La variante bretonne Sex Breizh, aborde des questions qu’évidemment tout mineur se pose à partir de 12 ans lors de son atelier « C’est bien ou ça craint ». Quelques exemples de discussions sont proposées pour ouvrir à des débats, entre autres, sur les ébats sexuels violents, sur les relations avec plusieurs partenaires en même temps, avec des bribes de réponse : « Dans certaines situations, les couples peuvent choisir de pratiquer le sado-masochisme (…) Avoir un rapport à un ou dix partenaires … Si toutes les personnes participantes à ce type de relations sont d’accord, cela reste une relation sexuelle consentie entre adultes (…)  Le libertinage, comme il est souvent appelé, reprend des pratiques sexuelles comme : l’échangisme (on échange nos partenaires entre couple) et le triolisme (on invite un partenaire dans un couple). »

Si nos enfants n’ont pas pensé à la faisabilité de tous ces « vices » on leur apprendra que cela existe et ils pourront toujours approfondir. Au fait c’est quoi la corruption de mineurs ???
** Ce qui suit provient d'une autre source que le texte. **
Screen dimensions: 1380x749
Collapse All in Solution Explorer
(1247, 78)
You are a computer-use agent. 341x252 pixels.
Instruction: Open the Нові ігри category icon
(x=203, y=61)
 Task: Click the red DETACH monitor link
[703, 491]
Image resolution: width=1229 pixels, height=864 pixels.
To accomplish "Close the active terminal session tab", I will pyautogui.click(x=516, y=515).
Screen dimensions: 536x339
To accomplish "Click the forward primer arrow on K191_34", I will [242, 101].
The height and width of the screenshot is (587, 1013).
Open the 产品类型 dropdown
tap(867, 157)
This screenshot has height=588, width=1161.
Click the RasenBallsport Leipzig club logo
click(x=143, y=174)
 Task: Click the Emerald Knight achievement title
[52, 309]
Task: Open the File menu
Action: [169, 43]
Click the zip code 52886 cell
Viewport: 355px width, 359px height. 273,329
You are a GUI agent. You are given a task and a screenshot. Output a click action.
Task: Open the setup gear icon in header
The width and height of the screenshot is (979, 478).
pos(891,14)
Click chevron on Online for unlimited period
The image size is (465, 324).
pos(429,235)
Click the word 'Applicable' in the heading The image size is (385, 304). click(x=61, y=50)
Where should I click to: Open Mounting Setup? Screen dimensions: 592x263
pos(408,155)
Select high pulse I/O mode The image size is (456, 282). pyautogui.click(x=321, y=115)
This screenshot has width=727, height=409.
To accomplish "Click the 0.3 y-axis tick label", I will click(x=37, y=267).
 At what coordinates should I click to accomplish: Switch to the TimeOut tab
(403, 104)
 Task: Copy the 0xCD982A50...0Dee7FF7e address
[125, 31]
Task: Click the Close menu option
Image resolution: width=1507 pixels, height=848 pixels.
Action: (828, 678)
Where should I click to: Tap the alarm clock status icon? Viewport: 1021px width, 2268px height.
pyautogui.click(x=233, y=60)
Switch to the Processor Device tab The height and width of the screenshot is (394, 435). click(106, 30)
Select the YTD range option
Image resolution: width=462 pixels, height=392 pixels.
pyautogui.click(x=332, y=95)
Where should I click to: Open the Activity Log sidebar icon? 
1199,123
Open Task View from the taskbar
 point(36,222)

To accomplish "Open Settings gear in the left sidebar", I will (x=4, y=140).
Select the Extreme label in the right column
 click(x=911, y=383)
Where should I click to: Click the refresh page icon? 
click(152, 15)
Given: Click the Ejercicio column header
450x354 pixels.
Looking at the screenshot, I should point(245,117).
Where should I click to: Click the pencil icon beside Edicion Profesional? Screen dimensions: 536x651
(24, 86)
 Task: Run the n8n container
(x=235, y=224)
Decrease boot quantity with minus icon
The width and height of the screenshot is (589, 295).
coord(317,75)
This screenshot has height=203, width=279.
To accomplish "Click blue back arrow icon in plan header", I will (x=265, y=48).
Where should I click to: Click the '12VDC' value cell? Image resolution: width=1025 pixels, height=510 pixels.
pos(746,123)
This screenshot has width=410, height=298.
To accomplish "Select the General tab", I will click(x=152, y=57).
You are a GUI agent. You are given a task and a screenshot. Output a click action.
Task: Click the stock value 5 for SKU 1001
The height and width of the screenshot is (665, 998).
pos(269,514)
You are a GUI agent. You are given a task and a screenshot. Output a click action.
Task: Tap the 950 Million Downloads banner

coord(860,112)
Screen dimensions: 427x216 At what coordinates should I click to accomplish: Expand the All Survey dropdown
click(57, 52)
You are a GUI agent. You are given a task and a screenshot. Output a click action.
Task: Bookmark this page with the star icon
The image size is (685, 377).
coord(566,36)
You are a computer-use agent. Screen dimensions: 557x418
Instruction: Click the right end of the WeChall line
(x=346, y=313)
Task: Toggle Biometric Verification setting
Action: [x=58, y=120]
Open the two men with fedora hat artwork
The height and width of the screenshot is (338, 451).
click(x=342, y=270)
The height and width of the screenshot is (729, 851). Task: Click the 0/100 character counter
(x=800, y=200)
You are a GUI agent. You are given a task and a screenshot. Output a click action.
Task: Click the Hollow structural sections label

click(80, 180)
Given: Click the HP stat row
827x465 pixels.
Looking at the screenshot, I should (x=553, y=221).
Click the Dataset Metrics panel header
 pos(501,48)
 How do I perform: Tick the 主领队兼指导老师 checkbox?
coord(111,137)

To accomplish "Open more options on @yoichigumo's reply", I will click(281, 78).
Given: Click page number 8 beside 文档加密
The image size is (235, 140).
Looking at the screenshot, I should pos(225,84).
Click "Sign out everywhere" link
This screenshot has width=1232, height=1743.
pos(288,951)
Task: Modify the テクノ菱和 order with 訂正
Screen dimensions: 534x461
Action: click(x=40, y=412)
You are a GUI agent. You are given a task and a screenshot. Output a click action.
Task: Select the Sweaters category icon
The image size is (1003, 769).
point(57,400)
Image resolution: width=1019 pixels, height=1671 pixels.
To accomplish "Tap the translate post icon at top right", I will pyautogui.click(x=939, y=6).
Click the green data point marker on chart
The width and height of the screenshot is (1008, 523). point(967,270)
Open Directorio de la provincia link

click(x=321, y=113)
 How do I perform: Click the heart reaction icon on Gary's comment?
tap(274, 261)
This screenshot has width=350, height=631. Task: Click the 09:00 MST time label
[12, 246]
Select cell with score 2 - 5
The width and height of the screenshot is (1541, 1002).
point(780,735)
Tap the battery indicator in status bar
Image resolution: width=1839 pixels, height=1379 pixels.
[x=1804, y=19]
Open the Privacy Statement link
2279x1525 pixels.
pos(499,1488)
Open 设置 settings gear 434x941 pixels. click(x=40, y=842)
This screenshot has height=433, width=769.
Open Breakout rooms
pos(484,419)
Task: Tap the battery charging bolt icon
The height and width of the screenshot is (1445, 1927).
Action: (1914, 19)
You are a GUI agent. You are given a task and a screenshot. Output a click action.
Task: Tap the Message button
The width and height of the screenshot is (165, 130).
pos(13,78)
Les parents n’ont plus de choix éducatif

Un passage sur le site des Petits Débrouillards donne l’occasion à un Cédifien d’y exprimer une légitime inquiétude :

«Bonjour, J’aimerais bien savoir si l’ensemble des élèves d’une classe assistent aux ateliers de la sexothèque ou si les parents ont un opting out, c’est-à-dire s’ils sont informés de leur droit de ne pas laisser leurs enfants y assister. »

La réponse de l’animatrice, fautes d’orthographe et de grammaire non corrigées est la suivante :

« Bonjour, En Lorraine cette Sexotheque, la première de son genre, à fait l’objet d’une validation par tranche d’age par l’inspection académique, de plus chaque établissement choisi les outils qu’il veut voir utiliser et chaque enseignant choisit les thème à approfondir. En générale les parents sont invité le mercredi à venir la voir, dans certains établissement les associations de parents d’élèves ont été amener à en valider le contenus en amont. Mais tous celà dépend de la politique de l’établissement. De plus elle est animé par un animateur permanent, formé à ces questions. »

Cette réponse est au moins aussi inquiétante que le contenu de la Sexothèque, elle révèle que les parents n’ont pas le droit de ne pas laisser leurs enfants assister à ce qu’ils sont en droit de considérer comme une pollution des esprits de leurs enfants puisque c’est l’inspection académique et les enseignants qui décideront à leur place.

Que font-ils de nos enfants ?

Toute résistance des parents pourrait d’ailleurs leur valoir des ennuis, quant aux IME, aux foyers d’enfants la Sexothèque leur est largement ouverte notamment en Bretagne.

La réponse de l’animatrice laisse penser qu’elle ne comprend même pas que des parents puissent faire autre chose que visiter pour approuver. Si l’animatrice est un exemple de ces nouveaux formateurs on doit aussi comprendre que nos enfants seront très calés en cul mais nuls en français. Notre société actuelle a donc fait son choix, quant à parler de perversion ou de corruption de mineurs, voire de vice subventionnés, tout cela n’existe plus bien évidemment puisque nos enfants seront éduqués à admettre toute sexualité sans discrimination aucune.